How’s the Economy Doing? Watch the Dentists, The New York Times, June 10, 2020
“If you look at your typical dentist office, nothing went wrong with their business model,” said Betsey Stevenson, an economics professor at the University of Michigan. “It’s just coronavirus that happened.”
How to Prevent Another Great Depression, Freakonomics Radio, June 10, 2020
“We still have time for good public-policy choices that will reduce the amount of permanent job loss, that will help workers stay attached to their jobs, that will help businesses stay afloat.”
What Does the Shocking Unemployment Report Really Mean?, The Atlantic, June 6, 2020
“There are two things going on at the same time. There is a suppression, and there is a recession.” The suppression-depression frame brings the bewildering jobs report into sharper focus. “In April we lost 20 million jobs, and in May, 2.5 million of those jobs were suddenly recalled,” Wolfers said. “That tells you that at least one-eighth of the economic crisis is the mechanical unwinding of the suppression.”
Is The US Economy Recovering From The Coronavirus? Experts Say It's Too Early To Declare Victory Despite Jobs Report, International Business Times, June 7, 2020
Justin Wolfers described Friday's stock market reaction to the report as overblown. "If today's jobs numbers caused you to dramatically shift your assessment of the economy, you're doing it wrong. Markets are reacting to today's jobs report as if it were pretty good news, but it's far short of great news and that seems about right."
These 3 things need to be true for stocks to make sense, CNN Business, June 9, 2020
Plenty of market watchers are still concerned that the recent euphoria has been overblown, pushing valuations too high. After all, the outlook is very different now than it was in January. "Either the market was too low then, or it's too high now, because there's no way our prospects are as bright right now as they were pre-[COVID]," tweeted Justin Wolfers, an economist at the University of Michigan.
Betsey Stevenson is a professor of public policy and economics at the University of Michigan. She is also a faculty research associate at the National Bureau of Economic Research, a visiting associate professor of economics at the University of Sydney, a research fellow of the Centre for Economic Policy Research, a fellow of the Ifo Institute for Economic Research in Munich, and serves on the executive committee of the American Economic Association. She served as a member of the Council of Economic Advisers from 2013 to 2015 where she advised President Obama on social policy, labor market, and trade issues. She served as the chief economist of the U.S. Department of Labor from 2010 to 2011, advising the Secretary of Labor on labor policy and participating as the secretary's deputy to the White House economic team.
Justin Wolfers is a professor of public policy and economics.
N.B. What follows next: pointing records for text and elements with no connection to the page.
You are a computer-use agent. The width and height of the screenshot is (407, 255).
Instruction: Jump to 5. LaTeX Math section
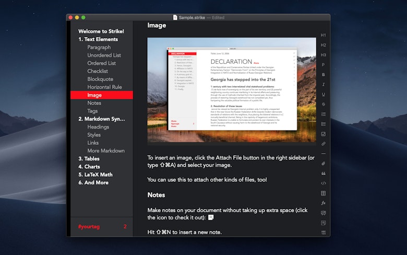[x=95, y=175]
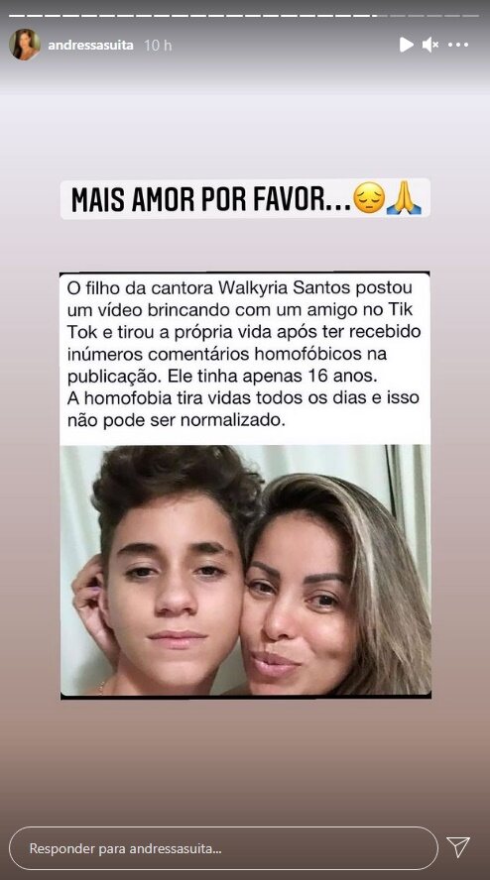Click the praying hands emoji
The height and width of the screenshot is (880, 490).
pyautogui.click(x=404, y=198)
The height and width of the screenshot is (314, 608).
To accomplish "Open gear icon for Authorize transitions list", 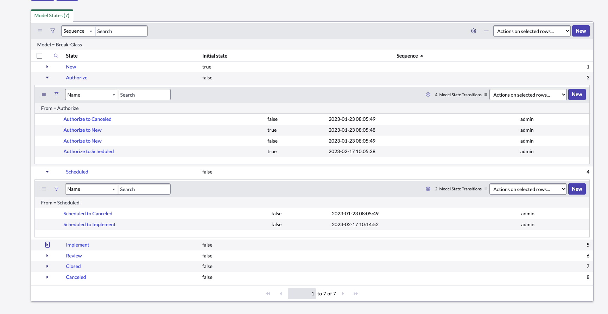I will click(428, 94).
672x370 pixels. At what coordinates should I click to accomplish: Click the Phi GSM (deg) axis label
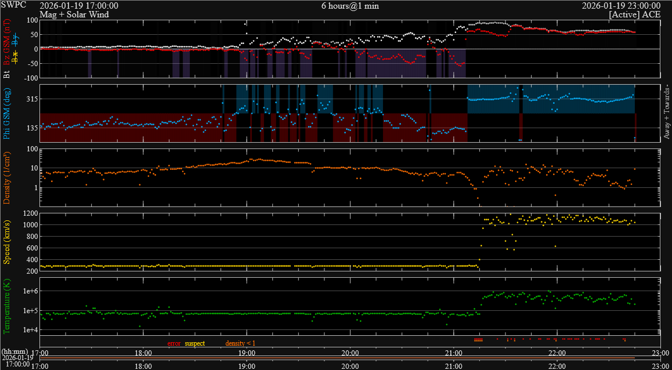7,114
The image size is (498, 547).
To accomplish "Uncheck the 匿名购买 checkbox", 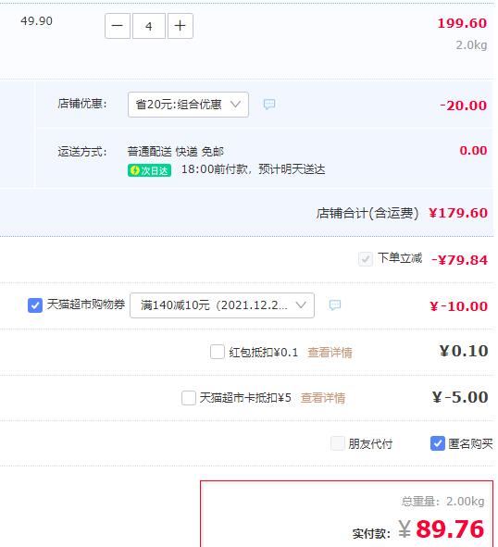I will [x=438, y=443].
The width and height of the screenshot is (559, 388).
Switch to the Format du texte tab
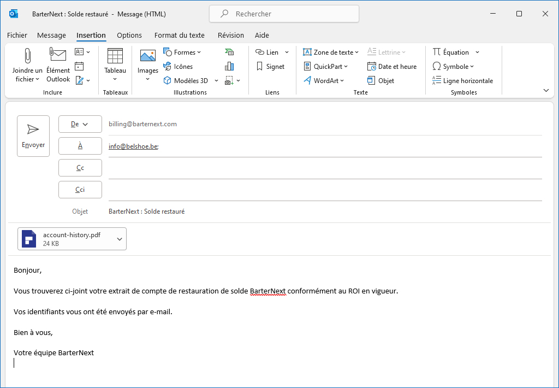pos(179,35)
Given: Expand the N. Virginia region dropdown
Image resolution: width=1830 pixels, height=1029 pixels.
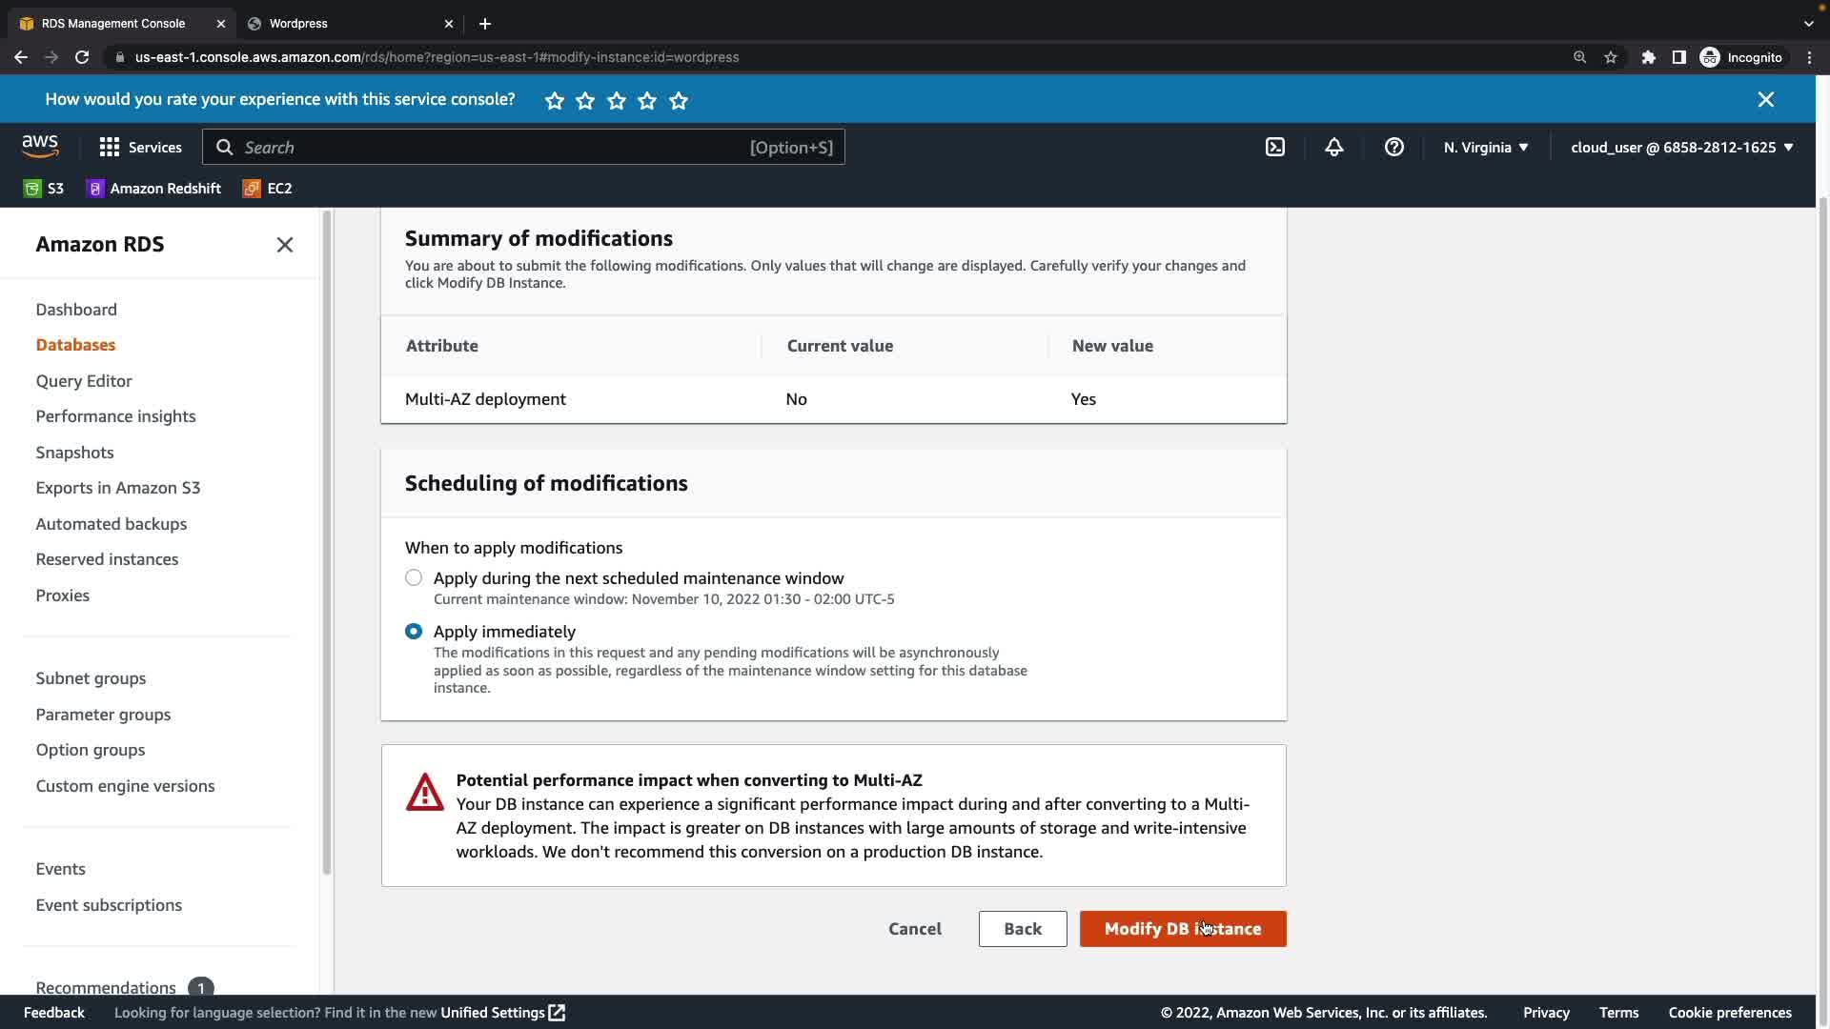Looking at the screenshot, I should (x=1485, y=147).
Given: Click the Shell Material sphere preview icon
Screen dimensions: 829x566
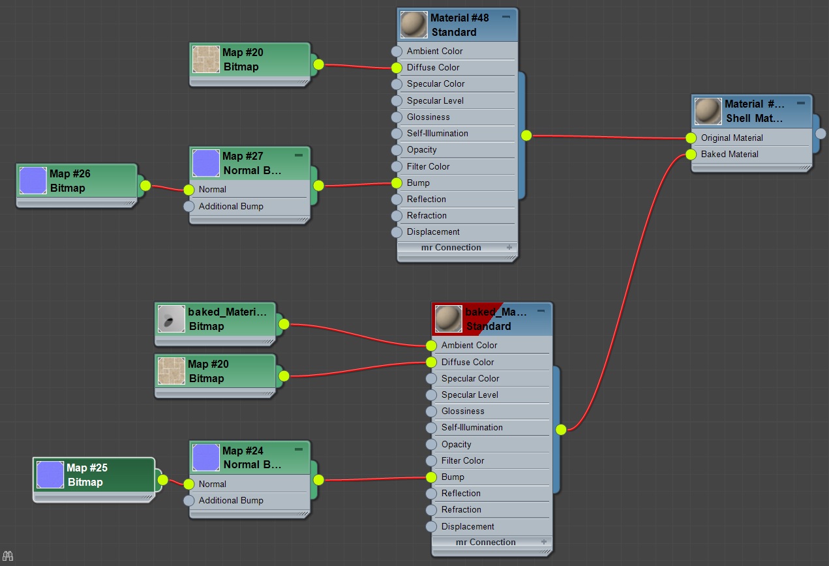Looking at the screenshot, I should point(708,111).
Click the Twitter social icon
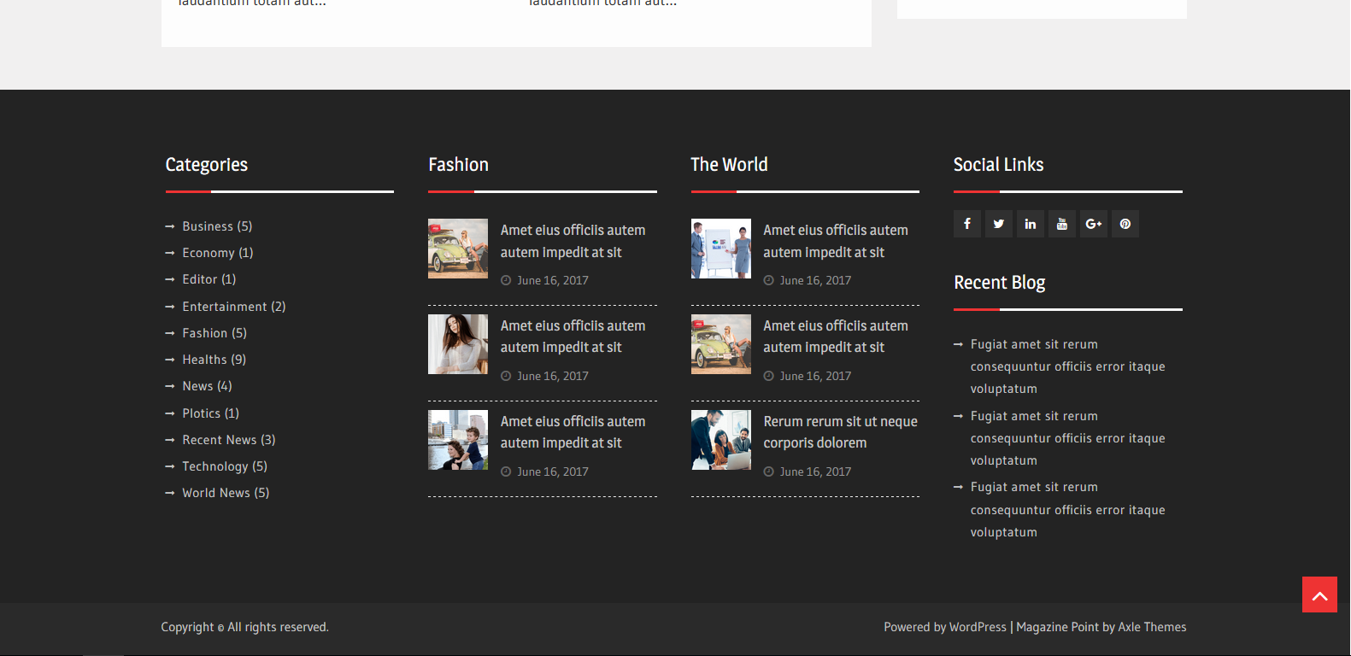This screenshot has height=656, width=1351. click(998, 224)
He also serves as a member of the Congressional Budget Office Panel of Economic Advisers. Wolfers' research interests include labor economics, macroeconomics, political economy, social policy, law and economics, and behavioral economics. Previously, Wolfers was an associate professor of business and public policy at the University of Pennsylvania and a visiting professor at Princeton University. He is a research associate with the National Bureau for Economic Research, a senior fellow of the Brookings Institution, a senior fellow of the Peterson Institute for International Economics, a research affiliate with the Centre for Economic Policy Research in London, and an international research fellow at the Kiel Institute for the World Economy in Germany.